La autora sostiene que las imágenes pornográficas de las torturas a prisioneros iraquíes “han desnudado por completo la pequeña fuerza que hubiera quedado en la retórica humanitaria sobre la guerra”, además de mostrar que la “mujer también puede usar el sexo como poder, para humillar y torturar”
La violencia sexual es un crímen de guerra
Una mujer ata un nudo alrededor del cuello de un hombre desnudo y lo obliga a arrastrarse por el piso. Personas de uniforme desnudan a un grupo de hombres encapuchados y entonces, laboriosamente, los hacen formar una pirámide. Los hombres son forzados a masturbarse y a simular felación. En los días anteriores todos participamos en la contemplación de pornografía. La imagen de hombres y mujeres jóvenes, admirativos y sonrientes, posando frente a sus cautivos desnudos y degradados, ha causado un impacto profundo. Esas instantáneas tal vez nos dicen más de lo que deseamos saber sobre el corazón de las tinieblas de nuestra sociedad.

## Objetivo del ejercicio:
Retome el texto sobre las imágenes de torturas a prisioneros iraquíes y continúelo a partir de su última oración. Los ítems que siguen no guardan relación alguna con el texto anterior.

## Ítems del conjunto:
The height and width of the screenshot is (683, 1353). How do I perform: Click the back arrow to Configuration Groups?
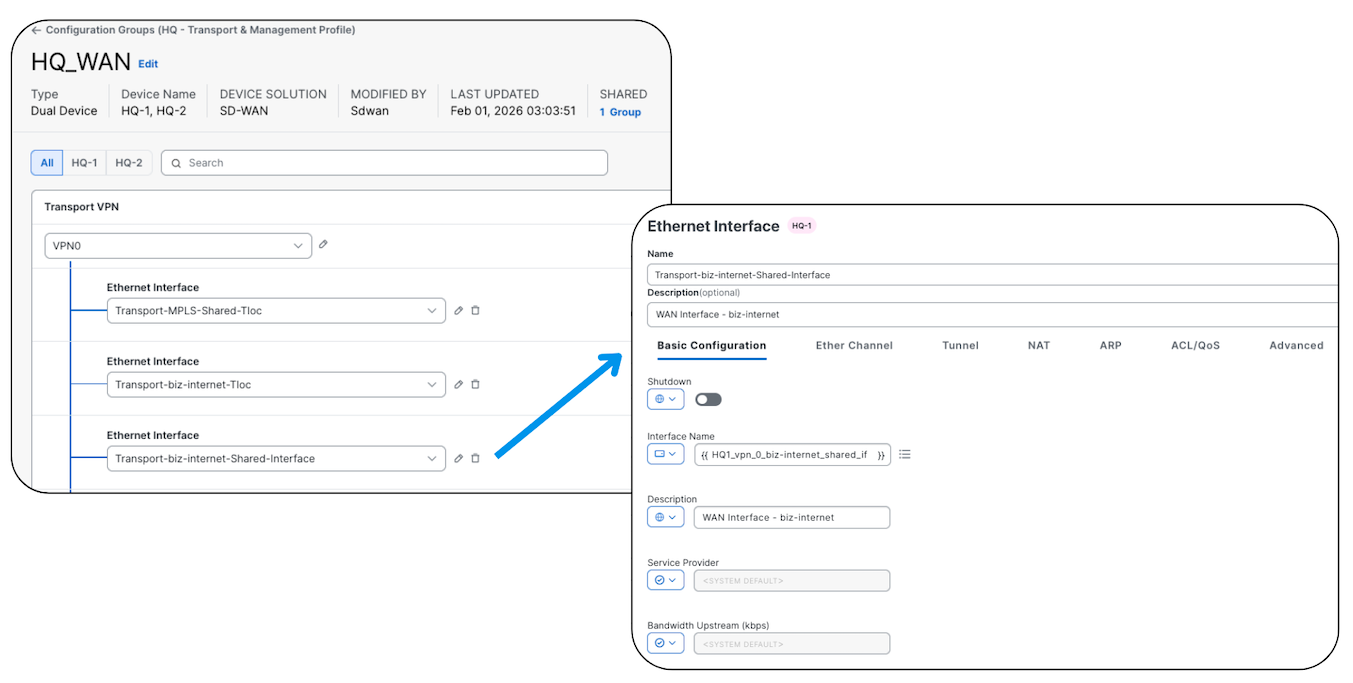coord(37,30)
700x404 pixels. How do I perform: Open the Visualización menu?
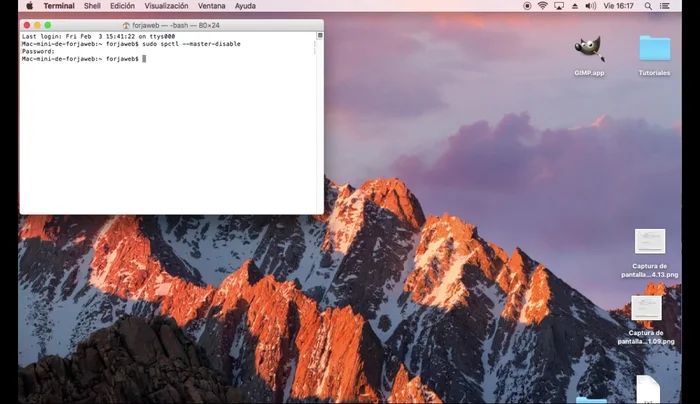pyautogui.click(x=166, y=6)
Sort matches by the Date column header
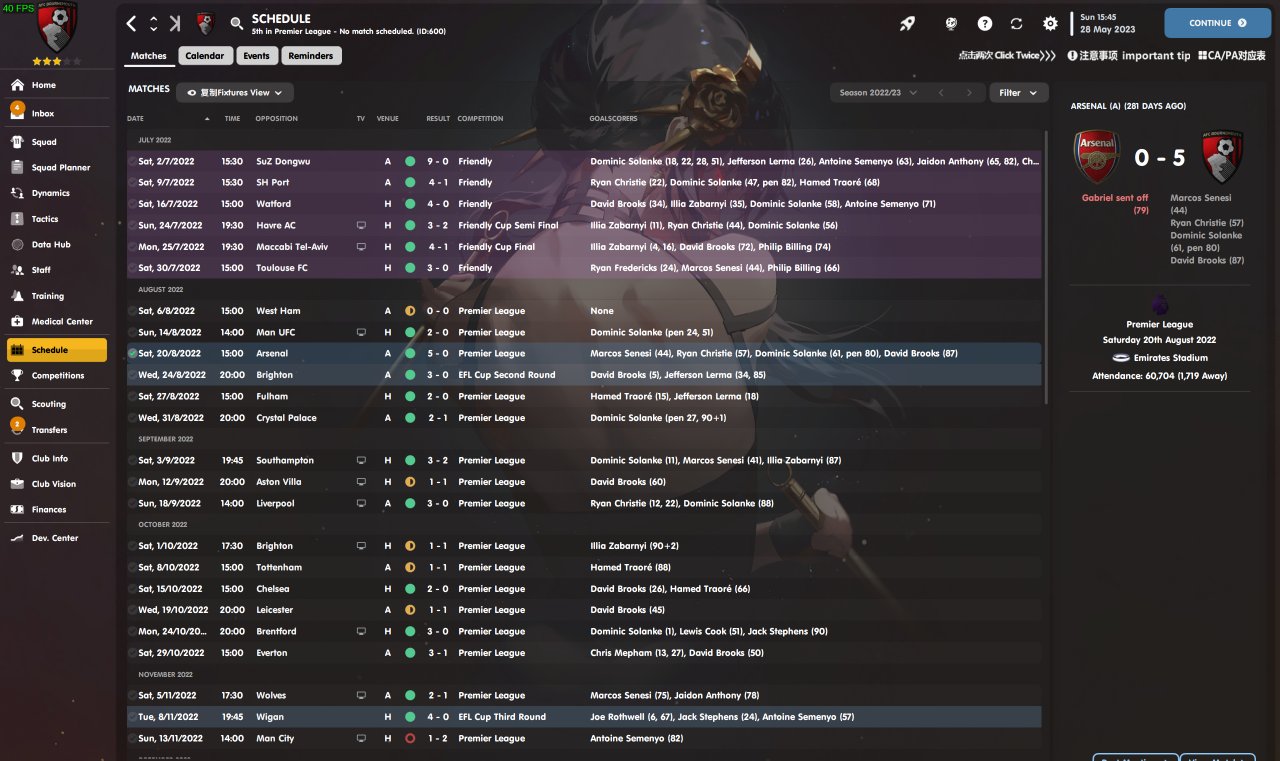1280x761 pixels. pos(136,119)
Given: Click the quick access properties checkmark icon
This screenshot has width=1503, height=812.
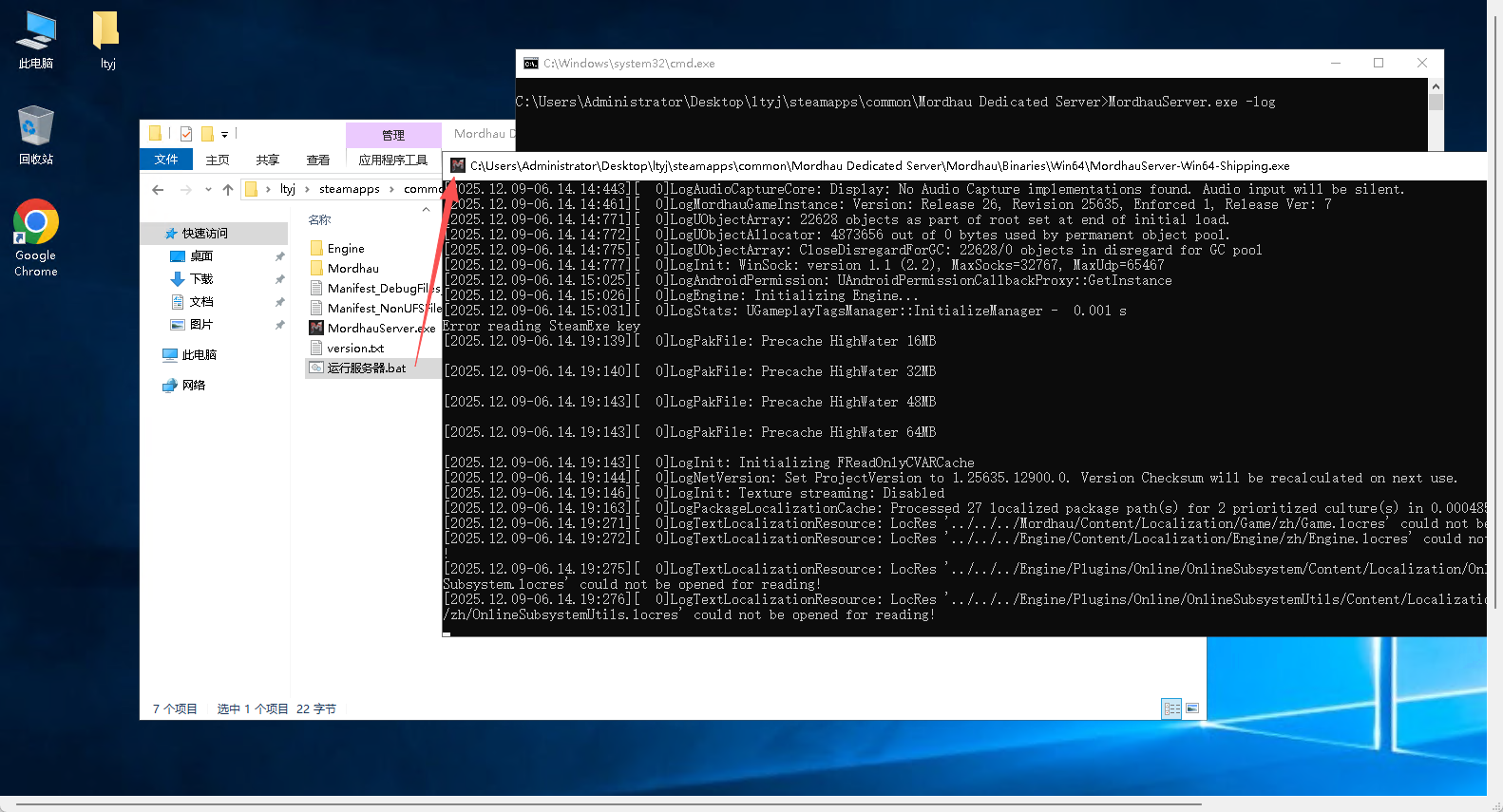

## Respuesta al ejercicio:
Este festival de la violencia es altamente pornográfico. Las víctimas han sido reducidas a objetos de exhibicionismo o “carne” anónima. O portan capuchas o el encuadre les ha cortado la cabeza. Personas exultantes toman fotografías de los genitales de sus víctimas. Aquí no hay confusión moral: los fotógrafos ni siquiera parecen estar al tanto de que están registrando un crimen de guerra. Nada sugiere que estén documentando una moralidad particularmente torcida. Para la persona detrás de la cámara, la estética de la pornografía protege de la culpa.
De hecho, hay una atmósfera carnavalesca en las fotografías. Los que perpetraron esta violencia sexual se están divirtiendo evidentemente. El cliché, “la guerra es el infierno”, cobra un nuevo y helado vigor en estas imágenes. Después de todo, estas fotografías no son “sobre” los horrores de la guerra. Muchas, si no la mayoría, son parte de una glorificación de la violencia. No hay duda de que muchas de estas imágenes fueron tomadas por personas que les agradaba lo que veían. O lo que habían hecho. Son trofeos; conmemoran acciones agradables.
Es difícil evitar la conclusión de que para algunos de estos estadunidenses crear un espectáculo de sufrimiento era parte de un ritual que los unía. Se está soldando la identidad de un grupo victorioso en un Irak cada vez más brutalizado: esta es una representación de camaradería entre hombres y mujeres que se apartan de la sociedad civilizada de su país por medio de actos de violencia. Sus ritos crueles, y a menudo carnavalescos, constituyen lo que Mijail Bajtín llamaba “transgresión autorizada”. Después de todo, hay una evidencia de que autoridades militares superiores sabían lo que pasaba en la prisión pero voltearon hacia otra parte, aceptando el abuso como necesario para recabar información de inteligencia o para dar una válvula de escape a individuos en pánico que viven en un país que se torna cada vez más hostil.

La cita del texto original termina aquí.